Santander, the eurozone’s largest bank and one of the world’s most profitable during the economic crisis, has joined the queue of Spanish banks planning to issue billions of euros of preference shares to strengthen capital ratios and liquidity.

Santander is seeking permission from the market regulator to issue up to €2.5bn ($3.5bn) of preference shares, according to financial sources in Madrid on Thursday. An official announcement is expected shortly.

BBVA, Spain’s second biggest bank, raised €1bn in this way six months ago.
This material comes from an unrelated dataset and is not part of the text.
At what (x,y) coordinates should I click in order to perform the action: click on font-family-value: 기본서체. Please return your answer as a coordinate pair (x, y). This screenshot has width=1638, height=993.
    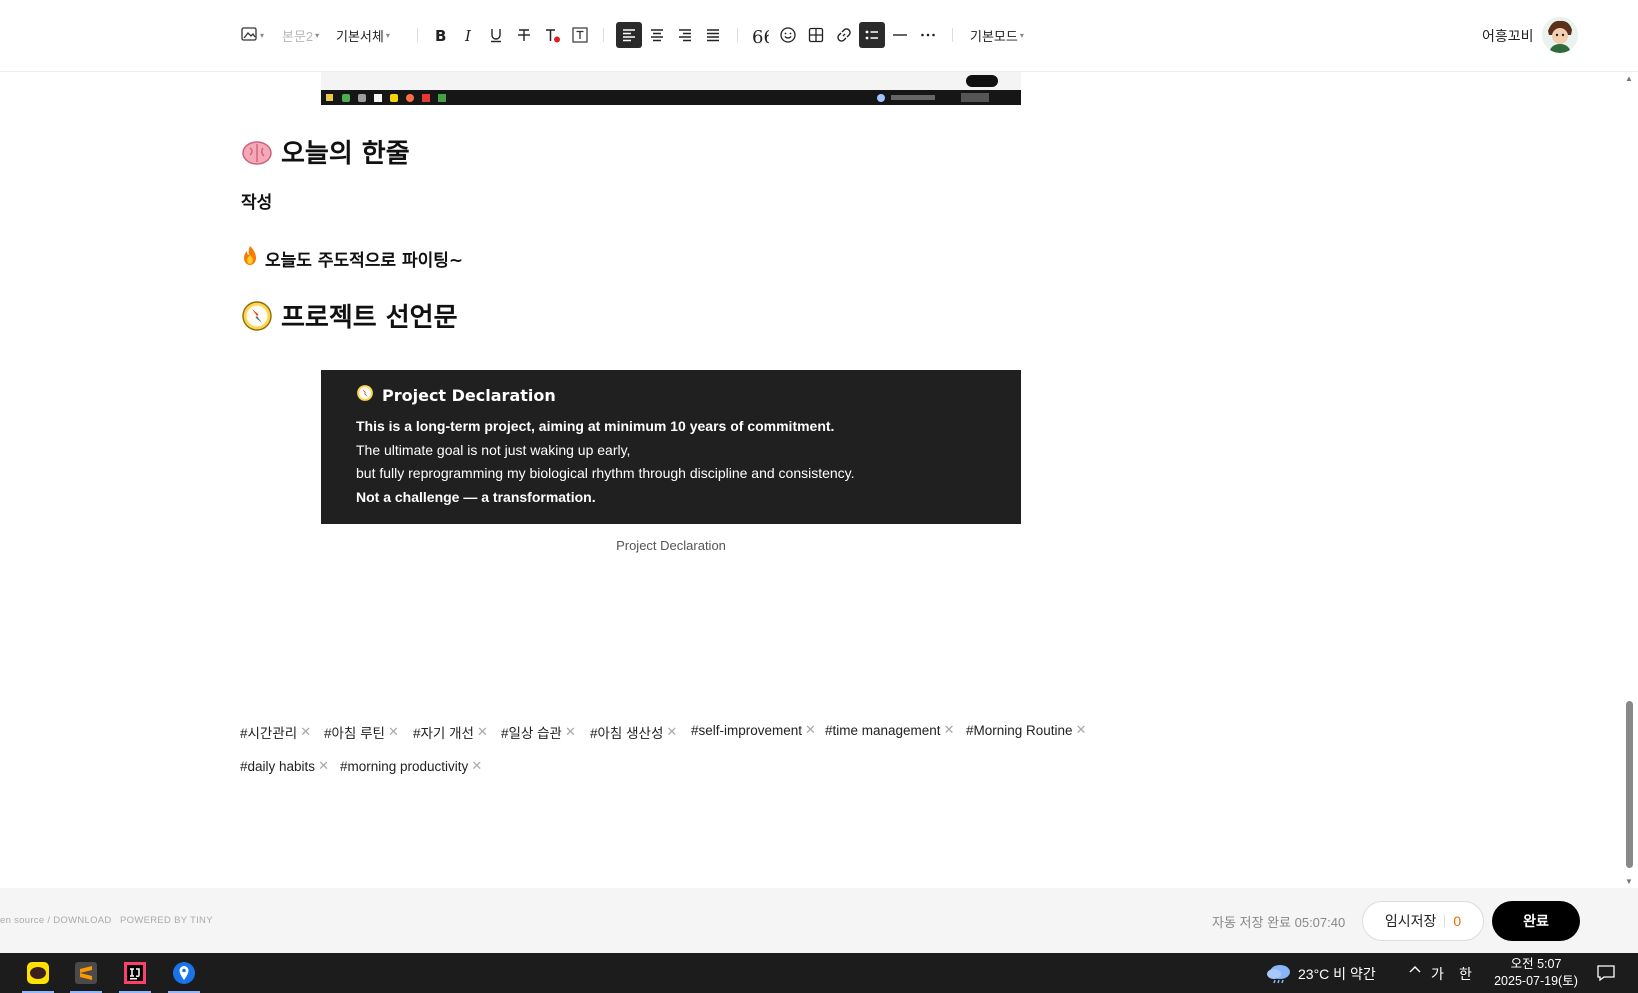
    Looking at the image, I should click on (360, 36).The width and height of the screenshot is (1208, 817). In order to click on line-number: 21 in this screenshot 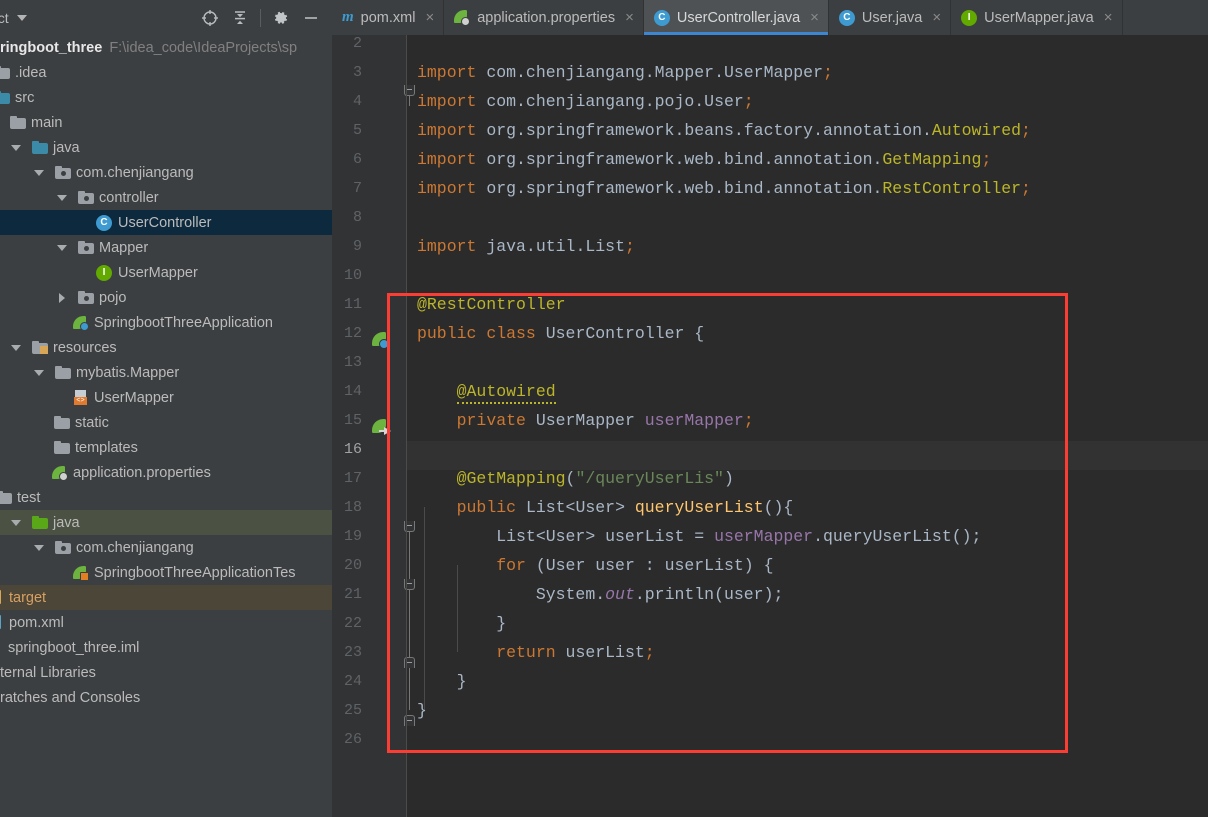, I will do `click(352, 594)`.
A dozen banks and cajas, the unlisted regional savings bank, have since followed suit, raising or preparing to raise nearly €12bn through preference shares.

Santander executives described the planned issue as routine and said it would replace other preference issues, worth €2.35bn, that are being redeemed by the bank after five years, in accordance with normal Spanish practice.

Under Emilio Botín, chairman, Santander has expanded aggressively overseas in recent years – especially in the UK, Latin America and the US – and has only recently drawn in its horns as a result of the crisis.

In November last year, the bank rushed through a deeply discounted €7.2bn rights issue to shore up its capital, and Mr Botín’s confidence in the bank’s ability to prosper in spite of the downturn has steadily increased since then. From next year, Santander will rebrand its UK operations – Abbey, Alliance & Leicester and the deposits and branches of Bradford & Bingley – under its own name.

Spanish cajas, some of them badly weakened by the collapse of the Spanish housing market, are paying up to 8.25 per cent in annual interest on their new preference shares, but the well capitalised and highly rated Santander is likely to pay something closer to 6 per cent.

“We have plenty of capital,” said one Santander executive on Thursday. The bank’s latest tier one capital, a measure of capital strength that includes equity, reserves and preference shares, stood at a solid 8.9 per cent.

Preference share issues are highly attractive to bank customers and other investors, since the interest rates they pay are far in excess of those offered on normal deposit accounts, which are typically around 1 per cent at present.

Bad loan ratios have risen sharply in the Spanish market in recent months, and banks such as Santander have spent much of their time renegotiating loans and mortgages with businesses and individuals.